Als Zusatzqualifikationen werden Kenntnisse und Fähigkeiten bezeichnet, die über die regulären Inhalte der
Berufsausbildung (laut
Ausbildungsordnung) hinausgehen. Sie werden Auszubildenden im dualen System, die in Betrieb und
Berufsschule lernen, und für alle dualen Ausbildungsberufe angeboten. Jugendliche erwerben Zusatzqualifikationen meist parallel zur dualen Berufsausbildung oder direkt im Anschluss daran.
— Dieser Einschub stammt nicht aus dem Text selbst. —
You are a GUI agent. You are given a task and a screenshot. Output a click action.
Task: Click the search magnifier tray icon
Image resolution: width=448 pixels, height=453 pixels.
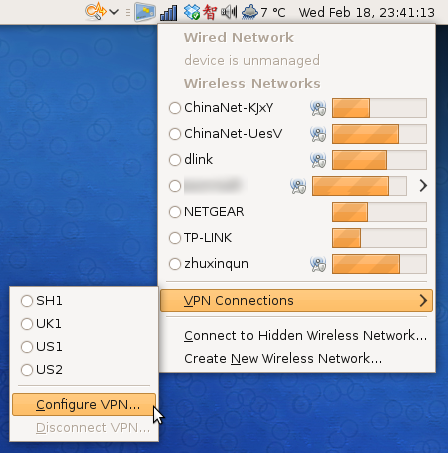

Sie verbessern dadurch ihre Arbeitsmarkt- und Karrierechancen und spezialisieren sich bereits während der Ausbildung. Betriebe erhöhen durch hochwertige Ausbildungsangebote ihre Attraktivität für leistungsbereite Jugendliche, bilden zielgenau qualifizierte Nachwuchskräfte aus und eröffnen attraktive Karrieremöglichkeiten im Betrieb. Bundesweit gibt es etwa 2.200 Zusatzqualifikationen mit über 70.000 Auszubildenden, die diese Möglichkeiten nutzen. Angeboten werden Zusatzqualifikationen von Berufsschulen, Kammern, Bildungsträgern und oft auch von den
Ausbildungsbetrieben selbst. Voraussetzung zum Erwerb einer Zusatzqualifikation ist ein
Ausbildungsvertrag in einem anerkannten Ausbildungsberuf.